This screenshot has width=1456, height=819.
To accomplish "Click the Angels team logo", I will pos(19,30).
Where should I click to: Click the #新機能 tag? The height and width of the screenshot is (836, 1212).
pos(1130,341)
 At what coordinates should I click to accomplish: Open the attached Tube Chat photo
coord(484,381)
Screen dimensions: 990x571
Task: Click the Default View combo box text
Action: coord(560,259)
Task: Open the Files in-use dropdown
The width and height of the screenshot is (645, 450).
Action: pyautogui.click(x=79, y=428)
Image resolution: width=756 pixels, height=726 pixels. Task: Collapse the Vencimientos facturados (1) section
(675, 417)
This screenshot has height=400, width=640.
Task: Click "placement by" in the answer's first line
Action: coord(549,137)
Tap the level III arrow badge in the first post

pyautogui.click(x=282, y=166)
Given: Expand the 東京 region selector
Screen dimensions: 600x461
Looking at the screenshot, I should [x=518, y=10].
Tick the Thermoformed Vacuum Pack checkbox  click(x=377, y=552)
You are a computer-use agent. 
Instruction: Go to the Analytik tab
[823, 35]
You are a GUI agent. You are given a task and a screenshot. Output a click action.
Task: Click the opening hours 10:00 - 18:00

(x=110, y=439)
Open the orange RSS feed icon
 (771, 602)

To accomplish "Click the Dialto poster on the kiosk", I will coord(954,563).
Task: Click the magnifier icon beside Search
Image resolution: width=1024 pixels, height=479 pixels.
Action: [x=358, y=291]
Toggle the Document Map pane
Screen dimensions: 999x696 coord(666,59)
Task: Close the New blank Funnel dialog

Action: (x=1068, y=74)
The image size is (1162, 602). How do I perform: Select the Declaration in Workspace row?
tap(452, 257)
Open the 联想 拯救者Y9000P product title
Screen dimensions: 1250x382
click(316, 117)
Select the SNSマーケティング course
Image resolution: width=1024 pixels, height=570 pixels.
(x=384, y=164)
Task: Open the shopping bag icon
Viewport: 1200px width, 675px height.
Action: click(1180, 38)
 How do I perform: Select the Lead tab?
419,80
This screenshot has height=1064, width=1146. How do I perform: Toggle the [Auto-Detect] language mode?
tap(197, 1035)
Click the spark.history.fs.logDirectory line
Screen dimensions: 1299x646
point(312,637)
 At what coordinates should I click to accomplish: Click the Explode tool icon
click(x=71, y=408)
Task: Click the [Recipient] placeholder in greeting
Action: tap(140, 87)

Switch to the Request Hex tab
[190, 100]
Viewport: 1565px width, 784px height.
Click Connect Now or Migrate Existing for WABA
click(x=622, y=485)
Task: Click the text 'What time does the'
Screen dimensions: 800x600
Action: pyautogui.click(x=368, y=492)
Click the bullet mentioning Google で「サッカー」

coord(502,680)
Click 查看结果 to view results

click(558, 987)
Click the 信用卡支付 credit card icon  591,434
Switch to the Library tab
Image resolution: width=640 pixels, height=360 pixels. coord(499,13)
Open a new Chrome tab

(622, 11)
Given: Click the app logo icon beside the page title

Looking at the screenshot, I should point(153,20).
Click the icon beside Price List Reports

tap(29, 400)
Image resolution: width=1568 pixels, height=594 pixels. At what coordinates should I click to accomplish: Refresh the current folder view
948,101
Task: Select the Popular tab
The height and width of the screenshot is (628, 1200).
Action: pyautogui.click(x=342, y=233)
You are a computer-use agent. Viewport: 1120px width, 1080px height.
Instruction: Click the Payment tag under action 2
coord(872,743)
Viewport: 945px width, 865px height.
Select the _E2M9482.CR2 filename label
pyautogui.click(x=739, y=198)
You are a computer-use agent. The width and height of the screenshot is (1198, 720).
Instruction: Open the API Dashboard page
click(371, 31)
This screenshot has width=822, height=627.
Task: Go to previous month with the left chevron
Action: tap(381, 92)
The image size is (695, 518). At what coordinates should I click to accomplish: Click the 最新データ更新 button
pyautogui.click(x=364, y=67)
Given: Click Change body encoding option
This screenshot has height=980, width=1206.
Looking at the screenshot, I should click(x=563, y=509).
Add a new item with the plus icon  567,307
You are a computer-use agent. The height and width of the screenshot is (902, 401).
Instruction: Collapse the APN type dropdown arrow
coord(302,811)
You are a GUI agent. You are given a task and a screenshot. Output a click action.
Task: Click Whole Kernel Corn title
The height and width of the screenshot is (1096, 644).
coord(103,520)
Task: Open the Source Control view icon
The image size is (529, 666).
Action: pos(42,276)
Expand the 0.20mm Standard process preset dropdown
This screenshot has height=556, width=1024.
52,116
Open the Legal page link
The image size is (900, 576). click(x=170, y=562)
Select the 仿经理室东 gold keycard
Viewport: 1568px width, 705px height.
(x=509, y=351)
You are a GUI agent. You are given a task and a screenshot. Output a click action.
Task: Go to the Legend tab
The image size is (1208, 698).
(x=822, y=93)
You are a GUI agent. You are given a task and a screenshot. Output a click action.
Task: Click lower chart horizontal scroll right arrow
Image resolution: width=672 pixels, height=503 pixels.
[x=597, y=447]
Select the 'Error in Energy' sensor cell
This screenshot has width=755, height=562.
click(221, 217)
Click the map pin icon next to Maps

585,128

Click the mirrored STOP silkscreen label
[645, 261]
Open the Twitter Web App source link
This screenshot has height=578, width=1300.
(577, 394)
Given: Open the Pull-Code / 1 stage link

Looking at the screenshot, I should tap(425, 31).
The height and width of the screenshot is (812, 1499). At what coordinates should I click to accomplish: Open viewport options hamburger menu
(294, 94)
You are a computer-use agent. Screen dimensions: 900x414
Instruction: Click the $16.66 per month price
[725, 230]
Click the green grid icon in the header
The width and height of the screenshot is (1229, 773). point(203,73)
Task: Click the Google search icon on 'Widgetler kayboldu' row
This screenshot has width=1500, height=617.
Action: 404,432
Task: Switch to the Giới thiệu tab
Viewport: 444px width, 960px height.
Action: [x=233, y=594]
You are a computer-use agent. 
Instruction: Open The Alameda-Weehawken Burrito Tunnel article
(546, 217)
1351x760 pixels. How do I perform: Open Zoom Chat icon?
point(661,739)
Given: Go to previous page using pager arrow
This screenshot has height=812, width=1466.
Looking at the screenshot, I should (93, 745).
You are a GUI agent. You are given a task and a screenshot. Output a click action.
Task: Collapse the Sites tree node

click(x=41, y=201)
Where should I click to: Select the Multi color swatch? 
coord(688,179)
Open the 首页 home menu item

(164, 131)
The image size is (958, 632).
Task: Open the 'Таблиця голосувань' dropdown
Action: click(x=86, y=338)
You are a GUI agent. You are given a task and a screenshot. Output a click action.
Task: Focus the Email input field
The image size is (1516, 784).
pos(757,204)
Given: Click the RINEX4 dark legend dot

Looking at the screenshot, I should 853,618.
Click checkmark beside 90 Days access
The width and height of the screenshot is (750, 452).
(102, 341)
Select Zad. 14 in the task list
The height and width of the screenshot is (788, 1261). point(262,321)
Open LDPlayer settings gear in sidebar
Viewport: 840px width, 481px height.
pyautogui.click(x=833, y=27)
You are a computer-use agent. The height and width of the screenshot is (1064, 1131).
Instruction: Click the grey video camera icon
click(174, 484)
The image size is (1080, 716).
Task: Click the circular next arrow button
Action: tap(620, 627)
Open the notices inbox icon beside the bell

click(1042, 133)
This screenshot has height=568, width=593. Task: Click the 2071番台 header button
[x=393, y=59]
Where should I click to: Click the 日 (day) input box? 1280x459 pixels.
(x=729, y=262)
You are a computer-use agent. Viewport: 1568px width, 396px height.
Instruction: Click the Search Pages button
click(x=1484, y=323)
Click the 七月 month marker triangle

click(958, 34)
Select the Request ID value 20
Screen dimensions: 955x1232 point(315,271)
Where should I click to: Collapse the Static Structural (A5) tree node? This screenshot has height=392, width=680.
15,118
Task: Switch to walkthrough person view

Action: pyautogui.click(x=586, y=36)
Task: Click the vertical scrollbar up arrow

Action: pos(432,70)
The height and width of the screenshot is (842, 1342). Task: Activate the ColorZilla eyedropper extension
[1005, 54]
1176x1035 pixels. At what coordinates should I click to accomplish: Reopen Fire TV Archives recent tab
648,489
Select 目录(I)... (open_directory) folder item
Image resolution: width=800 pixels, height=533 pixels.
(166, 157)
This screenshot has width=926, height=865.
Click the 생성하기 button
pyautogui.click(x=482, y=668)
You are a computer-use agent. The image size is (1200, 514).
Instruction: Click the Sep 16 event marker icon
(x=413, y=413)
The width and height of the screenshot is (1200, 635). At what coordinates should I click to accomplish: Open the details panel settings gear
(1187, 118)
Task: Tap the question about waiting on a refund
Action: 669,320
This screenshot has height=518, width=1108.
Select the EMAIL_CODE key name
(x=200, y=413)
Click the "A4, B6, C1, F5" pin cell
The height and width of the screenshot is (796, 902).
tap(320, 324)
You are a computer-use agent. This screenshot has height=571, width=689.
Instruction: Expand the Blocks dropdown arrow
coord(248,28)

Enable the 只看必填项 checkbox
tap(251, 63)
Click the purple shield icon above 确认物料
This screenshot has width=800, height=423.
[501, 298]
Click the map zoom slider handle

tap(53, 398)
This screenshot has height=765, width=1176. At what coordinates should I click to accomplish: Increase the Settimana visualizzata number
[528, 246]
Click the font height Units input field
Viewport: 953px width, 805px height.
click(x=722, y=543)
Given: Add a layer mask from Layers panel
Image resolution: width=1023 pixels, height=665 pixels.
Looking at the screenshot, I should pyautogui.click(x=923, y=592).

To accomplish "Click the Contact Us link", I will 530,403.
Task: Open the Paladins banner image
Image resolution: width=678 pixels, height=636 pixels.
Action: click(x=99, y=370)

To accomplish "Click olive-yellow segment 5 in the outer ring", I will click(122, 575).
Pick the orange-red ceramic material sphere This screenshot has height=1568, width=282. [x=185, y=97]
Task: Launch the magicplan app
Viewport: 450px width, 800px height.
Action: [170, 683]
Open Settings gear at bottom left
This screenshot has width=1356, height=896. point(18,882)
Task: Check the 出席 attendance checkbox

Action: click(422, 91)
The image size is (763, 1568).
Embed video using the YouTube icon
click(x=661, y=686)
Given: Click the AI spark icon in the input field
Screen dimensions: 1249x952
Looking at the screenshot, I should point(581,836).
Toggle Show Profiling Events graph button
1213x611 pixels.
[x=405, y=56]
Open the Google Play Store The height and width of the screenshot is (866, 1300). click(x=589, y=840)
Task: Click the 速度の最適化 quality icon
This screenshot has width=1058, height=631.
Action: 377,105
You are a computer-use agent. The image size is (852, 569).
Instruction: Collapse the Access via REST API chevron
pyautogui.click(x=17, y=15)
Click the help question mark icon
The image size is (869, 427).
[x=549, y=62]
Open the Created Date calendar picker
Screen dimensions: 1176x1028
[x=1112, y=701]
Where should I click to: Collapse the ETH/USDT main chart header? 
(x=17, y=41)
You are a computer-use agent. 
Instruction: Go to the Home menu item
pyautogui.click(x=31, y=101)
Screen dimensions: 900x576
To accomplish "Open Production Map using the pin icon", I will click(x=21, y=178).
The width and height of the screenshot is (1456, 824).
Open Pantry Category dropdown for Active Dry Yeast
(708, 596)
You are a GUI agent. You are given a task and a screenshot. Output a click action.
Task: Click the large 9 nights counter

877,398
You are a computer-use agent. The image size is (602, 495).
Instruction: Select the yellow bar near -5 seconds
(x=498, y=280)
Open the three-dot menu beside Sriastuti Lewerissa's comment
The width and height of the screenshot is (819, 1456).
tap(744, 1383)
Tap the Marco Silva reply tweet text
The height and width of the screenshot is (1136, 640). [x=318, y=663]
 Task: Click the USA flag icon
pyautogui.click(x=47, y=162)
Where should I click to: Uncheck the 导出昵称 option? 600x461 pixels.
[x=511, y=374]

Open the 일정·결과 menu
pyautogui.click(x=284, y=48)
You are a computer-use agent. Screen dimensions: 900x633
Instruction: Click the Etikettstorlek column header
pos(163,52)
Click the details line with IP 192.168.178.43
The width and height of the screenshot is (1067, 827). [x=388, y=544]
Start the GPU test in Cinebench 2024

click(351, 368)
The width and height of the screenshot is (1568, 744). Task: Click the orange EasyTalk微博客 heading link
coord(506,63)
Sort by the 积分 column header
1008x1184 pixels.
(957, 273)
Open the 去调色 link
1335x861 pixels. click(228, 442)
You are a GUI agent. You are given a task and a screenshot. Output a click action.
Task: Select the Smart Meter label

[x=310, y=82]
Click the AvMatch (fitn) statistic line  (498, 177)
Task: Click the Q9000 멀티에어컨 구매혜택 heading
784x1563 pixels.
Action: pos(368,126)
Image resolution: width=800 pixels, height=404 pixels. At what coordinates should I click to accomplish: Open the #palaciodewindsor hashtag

- Task description
An exact copy of the data is needed, running from its first line through the line that holds "Task: Open the Files in-use dropdown", and nothing beyond that.

- Answer below
This screenshot has width=1456, height=819.
To accomplish "Click the Angels team logo", I will pos(19,30).
Where should I click to: Click the #新機能 tag? The height and width of the screenshot is (836, 1212).
pos(1130,341)
 At what coordinates should I click to accomplish: Open the attached Tube Chat photo
coord(484,381)
Screen dimensions: 990x571
Task: Click the Default View combo box text
Action: coord(560,259)
Task: Open the Files in-use dropdown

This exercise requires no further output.